Here's how I've come to believe tensing at the end of the strike is best for me and my students:

My Kempo instructors have never mentioned tensing at all, leading to the default position of _using tensed muscles throughout the technique_. Very inefficient imho--slows the tech, tires the muscles.

My Kung Fu San Soo instructor teaches slow, relaxed practice, but models tensing somewhere close to the target, so that you're striking with a tensed weapon.
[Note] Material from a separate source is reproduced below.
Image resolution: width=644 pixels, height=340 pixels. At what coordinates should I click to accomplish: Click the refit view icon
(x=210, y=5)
Very powerful. (In this, he follows some of the old style CMA teachers I've heard so much about, who let the student figure out 'why' on their own, if they stick with it long enough)

Iain Abernethy (Karate, with specialization as bunkai revivalist) teaches to tense at point of impact to protect joints of striking limb, and to strike with a hard weapon.
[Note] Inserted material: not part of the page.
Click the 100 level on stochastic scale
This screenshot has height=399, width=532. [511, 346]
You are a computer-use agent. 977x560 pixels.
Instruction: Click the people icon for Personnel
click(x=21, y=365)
Philip Starr (Internal CMA, author of recent _Martial Mechanics_ and a member here), comes closest to agreeing with you, Marlon, in that he says to stay relaxed through the target, then tense/slow the strike after striking through (his metaphor: don't apply the brakes until you've exploded through the target). 

Starr and Abernethy seem to contradict each other to me, and my KFSS training seems to comes down on the side of IA. So, guess that's why I use that route. I can see value in both views, however.


----------



## Xue Sheng (Jun 2, 2008)

Early in training accuracy and correct form are most important to developed speed and power, and of course repetition is equally as important

But speed with out power is like hitting someone with a small pillow and power with out speed is like a train on the tracks coming at you, IF it hits you it WILL hurt. But if you want to stand there long enough for it to hit you that&#8217;s your problem.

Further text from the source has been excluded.